GIVEN DATA>
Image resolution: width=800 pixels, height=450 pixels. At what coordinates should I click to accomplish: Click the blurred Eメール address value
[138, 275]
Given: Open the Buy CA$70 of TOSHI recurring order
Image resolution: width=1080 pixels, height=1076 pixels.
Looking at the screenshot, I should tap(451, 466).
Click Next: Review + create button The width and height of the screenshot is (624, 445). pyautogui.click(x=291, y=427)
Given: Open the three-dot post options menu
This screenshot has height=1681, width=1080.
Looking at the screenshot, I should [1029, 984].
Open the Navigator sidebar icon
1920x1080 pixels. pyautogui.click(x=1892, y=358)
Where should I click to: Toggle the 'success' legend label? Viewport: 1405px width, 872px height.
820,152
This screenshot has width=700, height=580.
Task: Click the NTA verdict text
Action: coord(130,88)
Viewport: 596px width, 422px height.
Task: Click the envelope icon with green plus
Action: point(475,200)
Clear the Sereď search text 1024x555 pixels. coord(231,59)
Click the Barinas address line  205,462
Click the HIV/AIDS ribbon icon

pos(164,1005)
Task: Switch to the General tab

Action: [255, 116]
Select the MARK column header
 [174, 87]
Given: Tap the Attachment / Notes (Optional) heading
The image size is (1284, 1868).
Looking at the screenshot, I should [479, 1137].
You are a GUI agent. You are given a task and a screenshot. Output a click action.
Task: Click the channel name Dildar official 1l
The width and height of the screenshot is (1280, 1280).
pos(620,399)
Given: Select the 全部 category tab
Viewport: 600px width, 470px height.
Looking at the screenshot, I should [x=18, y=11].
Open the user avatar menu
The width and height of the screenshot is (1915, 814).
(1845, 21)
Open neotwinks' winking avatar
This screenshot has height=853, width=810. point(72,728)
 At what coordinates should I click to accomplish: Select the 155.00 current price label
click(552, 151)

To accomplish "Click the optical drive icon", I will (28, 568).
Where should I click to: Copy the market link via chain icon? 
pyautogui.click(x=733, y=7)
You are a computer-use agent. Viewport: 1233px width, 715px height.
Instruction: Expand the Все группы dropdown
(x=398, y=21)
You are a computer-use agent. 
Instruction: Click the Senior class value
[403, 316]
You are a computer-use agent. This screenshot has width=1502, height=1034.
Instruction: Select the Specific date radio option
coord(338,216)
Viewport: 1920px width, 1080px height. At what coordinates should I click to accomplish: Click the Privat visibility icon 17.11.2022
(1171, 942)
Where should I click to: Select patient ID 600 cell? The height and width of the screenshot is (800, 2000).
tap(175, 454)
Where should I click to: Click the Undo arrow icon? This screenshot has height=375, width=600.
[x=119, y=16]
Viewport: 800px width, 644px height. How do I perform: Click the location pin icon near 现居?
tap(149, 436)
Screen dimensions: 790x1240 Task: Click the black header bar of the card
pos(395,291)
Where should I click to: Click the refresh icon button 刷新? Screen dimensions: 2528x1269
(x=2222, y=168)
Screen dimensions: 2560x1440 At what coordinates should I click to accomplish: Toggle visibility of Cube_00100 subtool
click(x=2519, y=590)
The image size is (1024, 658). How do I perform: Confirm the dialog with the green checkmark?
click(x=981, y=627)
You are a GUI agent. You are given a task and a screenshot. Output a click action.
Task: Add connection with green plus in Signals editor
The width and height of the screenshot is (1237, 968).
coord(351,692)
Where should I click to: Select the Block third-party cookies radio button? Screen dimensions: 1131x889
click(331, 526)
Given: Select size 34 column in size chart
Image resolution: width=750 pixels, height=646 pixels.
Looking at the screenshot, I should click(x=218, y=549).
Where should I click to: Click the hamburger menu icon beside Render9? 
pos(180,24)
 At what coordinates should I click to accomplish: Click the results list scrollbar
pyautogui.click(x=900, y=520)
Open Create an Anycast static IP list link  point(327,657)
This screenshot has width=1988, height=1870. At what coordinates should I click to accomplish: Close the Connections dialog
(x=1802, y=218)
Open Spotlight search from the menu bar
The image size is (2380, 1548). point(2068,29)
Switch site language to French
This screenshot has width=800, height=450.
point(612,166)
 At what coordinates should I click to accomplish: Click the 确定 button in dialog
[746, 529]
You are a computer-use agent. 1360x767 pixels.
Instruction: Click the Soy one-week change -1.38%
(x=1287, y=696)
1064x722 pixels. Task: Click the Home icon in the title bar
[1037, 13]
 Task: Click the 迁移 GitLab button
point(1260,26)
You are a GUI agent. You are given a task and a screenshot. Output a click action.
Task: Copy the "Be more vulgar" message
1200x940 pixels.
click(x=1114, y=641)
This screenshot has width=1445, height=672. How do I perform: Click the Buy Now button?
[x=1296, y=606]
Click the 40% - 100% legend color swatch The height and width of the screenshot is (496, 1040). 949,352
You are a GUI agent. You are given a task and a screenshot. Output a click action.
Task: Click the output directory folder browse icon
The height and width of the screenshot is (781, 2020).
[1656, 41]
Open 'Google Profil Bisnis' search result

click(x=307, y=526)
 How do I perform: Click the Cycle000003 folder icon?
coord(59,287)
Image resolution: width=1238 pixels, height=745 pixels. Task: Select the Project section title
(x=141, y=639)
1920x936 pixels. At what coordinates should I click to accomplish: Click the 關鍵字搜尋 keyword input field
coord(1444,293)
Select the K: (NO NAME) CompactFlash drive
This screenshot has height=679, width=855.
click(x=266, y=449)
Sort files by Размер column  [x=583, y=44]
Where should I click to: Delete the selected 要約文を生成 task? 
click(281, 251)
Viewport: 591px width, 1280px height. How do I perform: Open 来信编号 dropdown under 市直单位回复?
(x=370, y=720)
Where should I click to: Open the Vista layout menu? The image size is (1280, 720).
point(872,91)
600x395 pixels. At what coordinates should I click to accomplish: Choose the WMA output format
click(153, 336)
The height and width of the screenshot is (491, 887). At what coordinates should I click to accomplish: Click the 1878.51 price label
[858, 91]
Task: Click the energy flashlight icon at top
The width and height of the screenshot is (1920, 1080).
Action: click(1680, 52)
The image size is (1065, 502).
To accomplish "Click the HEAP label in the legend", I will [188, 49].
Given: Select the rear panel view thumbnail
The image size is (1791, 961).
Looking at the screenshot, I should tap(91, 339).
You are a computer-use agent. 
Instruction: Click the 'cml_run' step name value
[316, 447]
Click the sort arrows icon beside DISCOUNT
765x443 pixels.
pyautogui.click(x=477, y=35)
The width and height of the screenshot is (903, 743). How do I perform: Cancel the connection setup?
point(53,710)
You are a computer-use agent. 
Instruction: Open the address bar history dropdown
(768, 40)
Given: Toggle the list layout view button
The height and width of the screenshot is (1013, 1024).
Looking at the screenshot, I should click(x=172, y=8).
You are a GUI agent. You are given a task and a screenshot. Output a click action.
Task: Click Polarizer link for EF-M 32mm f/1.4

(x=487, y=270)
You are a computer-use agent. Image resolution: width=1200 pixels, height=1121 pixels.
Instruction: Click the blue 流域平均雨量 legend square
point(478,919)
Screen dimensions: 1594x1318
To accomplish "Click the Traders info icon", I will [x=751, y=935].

THE TASK>
Give every line of the items above as a JSON list of strings, one string per line, leaving out blank lines.

RESPONSE>
[
  "Image resolution: width=800 pixels, height=450 pixels. At what coordinates should I click to accomplish: Click the blurred Eメール address value",
  "[138, 275]",
  "Given: Open the Buy CA$70 of TOSHI recurring order",
  "Image resolution: width=1080 pixels, height=1076 pixels.",
  "Looking at the screenshot, I should tap(451, 466).",
  "Click Next: Review + create button The width and height of the screenshot is (624, 445). pyautogui.click(x=291, y=427)",
  "Given: Open the three-dot post options menu",
  "This screenshot has height=1681, width=1080.",
  "Looking at the screenshot, I should [1029, 984].",
  "Open the Navigator sidebar icon",
  "1920x1080 pixels. pyautogui.click(x=1892, y=358)",
  "Where should I click to: Toggle the 'success' legend label? Viewport: 1405px width, 872px height.",
  "820,152",
  "This screenshot has width=700, height=580.",
  "Task: Click the NTA verdict text",
  "Action: coord(130,88)",
  "Viewport: 596px width, 422px height.",
  "Task: Click the envelope icon with green plus",
  "Action: point(475,200)",
  "Clear the Sereď search text 1024x555 pixels. coord(231,59)",
  "Click the Barinas address line  205,462",
  "Click the HIV/AIDS ribbon icon",
  "pos(164,1005)",
  "Task: Switch to the General tab",
  "Action: [255, 116]",
  "Select the MARK column header",
  " [174, 87]",
  "Given: Tap the Attachment / Notes (Optional) heading",
  "The image size is (1284, 1868).",
  "Looking at the screenshot, I should [479, 1137].",
  "You are a GUI agent. You are given a task and a screenshot. Output a click action.",
  "Task: Click the channel name Dildar official 1l",
  "The width and height of the screenshot is (1280, 1280).",
  "pos(620,399)",
  "Given: Select the 全部 category tab",
  "Viewport: 600px width, 470px height.",
  "Looking at the screenshot, I should [x=18, y=11].",
  "Open the user avatar menu",
  "The width and height of the screenshot is (1915, 814).",
  "(1845, 21)",
  "Open neotwinks' winking avatar",
  "This screenshot has height=853, width=810. point(72,728)",
  " At what coordinates should I click to accomplish: Select the 155.00 current price label",
  "click(552, 151)",
  "To accomplish \"Click the optical drive icon\", I will (28, 568).",
  "Where should I click to: Copy the market link via chain icon? ",
  "pyautogui.click(x=733, y=7)",
  "You are a computer-use agent. Viewport: 1233px width, 715px height.",
  "Instruction: Expand the Все группы dropdown",
  "(x=398, y=21)",
  "You are a computer-use agent. ",
  "Instruction: Click the Senior class value",
  "[403, 316]",
  "You are a computer-use agent. This screenshot has width=1502, height=1034.",
  "Instruction: Select the Specific date radio option",
  "coord(338,216)",
  "Viewport: 1920px width, 1080px height. At what coordinates should I click to accomplish: Click the Privat visibility icon 17.11.2022",
  "(1171, 942)",
  "Where should I click to: Select patient ID 600 cell? The height and width of the screenshot is (800, 2000).",
  "tap(175, 454)",
  "Where should I click to: Click the Undo arrow icon? This screenshot has height=375, width=600.",
  "[x=119, y=16]",
  "Viewport: 800px width, 644px height. How do I perform: Click the location pin icon near 现居?",
  "tap(149, 436)",
  "Screen dimensions: 790x1240 Task: Click the black header bar of the card",
  "pos(395,291)",
  "Where should I click to: Click the refresh icon button 刷新? Screen dimensions: 2528x1269",
  "(x=2222, y=168)",
  "Screen dimensions: 2560x1440 At what coordinates should I click to accomplish: Toggle visibility of Cube_00100 subtool",
  "click(x=2519, y=590)",
  "The image size is (1024, 658). How do I perform: Confirm the dialog with the green checkmark?",
  "click(x=981, y=627)",
  "You are a GUI agent. You are given a task and a screenshot. Output a click action.",
  "Task: Add connection with green plus in Signals editor",
  "The width and height of the screenshot is (1237, 968).",
  "coord(351,692)",
  "Where should I click to: Select the Block third-party cookies radio button? Screen dimensions: 1131x889",
  "click(331, 526)",
  "Given: Select size 34 column in size chart",
  "Image resolution: width=750 pixels, height=646 pixels.",
  "Looking at the screenshot, I should click(x=218, y=549).",
  "Where should I click to: Click the hamburger menu icon beside Render9? ",
  "pos(180,24)",
  " At what coordinates should I click to accomplish: Click the results list scrollbar",
  "pyautogui.click(x=900, y=520)",
  "Open Create an Anycast static IP list link  point(327,657)",
  "This screenshot has width=1988, height=1870. At what coordinates should I click to accomplish: Close the Connections dialog",
  "(x=1802, y=218)",
  "Open Spotlight search from the menu bar",
  "The image size is (2380, 1548). point(2068,29)",
  "Switch site language to French",
  "This screenshot has width=800, height=450.",
  "point(612,166)",
  " At what coordinates should I click to accomplish: Click the 确定 button in dialog",
  "[746, 529]",
  "You are a computer-use agent. 1360x767 pixels.",
  "Instruction: Click the Soy one-week change -1.38%",
  "(x=1287, y=696)",
  "1064x722 pixels. Task: Click the Home icon in the title bar",
  "[1037, 13]",
  " Task: Click the 迁移 GitLab button",
  "point(1260,26)",
  "You are a GUI agent. You are given a task and a screenshot. Output a click action.",
  "Task: Copy the \"Be more vulgar\" message",
  "1200x940 pixels.",
  "click(x=1114, y=641)",
  "This screenshot has width=1445, height=672. How do I perform: Click the Buy Now button?",
  "[x=1296, y=606]",
  "Click the 40% - 100% legend color swatch The height and width of the screenshot is (496, 1040). 949,352",
  "You are a GUI agent. You are given a task and a screenshot. Output a click action.",
  "Task: Click the output directory folder browse icon",
  "The height and width of the screenshot is (781, 2020).",
  "[1656, 41]",
  "Open 'Google Profil Bisnis' search result",
  "click(x=307, y=526)",
  " How do I perform: Click the Cycle000003 folder icon?",
  "coord(59,287)",
  "Image resolution: width=1238 pixels, height=745 pixels. Task: Select the Project section title",
  "(x=141, y=639)",
  "1920x936 pixels. At what coordinates should I click to accomplish: Click the 關鍵字搜尋 keyword input field",
  "coord(1444,293)",
  "Select the K: (NO NAME) CompactFlash drive",
  "This screenshot has height=679, width=855.",
  "click(x=266, y=449)",
  "Sort files by Размер column  [x=583, y=44]",
  "Where should I click to: Delete the selected 要約文を生成 task? ",
  "click(281, 251)",
  "Viewport: 591px width, 1280px height. How do I perform: Open 来信编号 dropdown under 市直单位回复?",
  "(x=370, y=720)",
  "Where should I click to: Open the Vista layout menu? The image size is (1280, 720).",
  "point(872,91)",
  "600x395 pixels. At what coordinates should I click to accomplish: Choose the WMA output format",
  "click(153, 336)",
  "The height and width of the screenshot is (491, 887). At what coordinates should I click to accomplish: Click the 1878.51 price label",
  "[858, 91]",
  "Task: Click the energy flashlight icon at top",
  "The width and height of the screenshot is (1920, 1080).",
  "Action: click(1680, 52)",
  "The image size is (1065, 502).",
  "To accomplish \"Click the HEAP label in the legend\", I will [188, 49].",
  "Given: Select the rear panel view thumbnail",
  "The image size is (1791, 961).",
  "Looking at the screenshot, I should tap(91, 339).",
  "You are a computer-use agent. ",
  "Instruction: Click the 'cml_run' step name value",
  "[316, 447]",
  "Click the sort arrows icon beside DISCOUNT",
  "765x443 pixels.",
  "pyautogui.click(x=477, y=35)",
  "The width and height of the screenshot is (903, 743). How do I perform: Cancel the connection setup?",
  "point(53,710)",
  "You are a computer-use agent. ",
  "Instruction: Open the address bar history dropdown",
  "(768, 40)",
  "Given: Toggle the list layout view button",
  "The height and width of the screenshot is (1013, 1024).",
  "Looking at the screenshot, I should click(x=172, y=8).",
  "You are a GUI agent. You are given a task and a screenshot. Output a click action.",
  "Task: Click Polarizer link for EF-M 32mm f/1.4",
  "(x=487, y=270)",
  "You are a computer-use agent. Image resolution: width=1200 pixels, height=1121 pixels.",
  "Instruction: Click the blue 流域平均雨量 legend square",
  "point(478,919)",
  "Screen dimensions: 1594x1318",
  "To accomplish \"Click the Traders info icon\", I will [x=751, y=935]."
]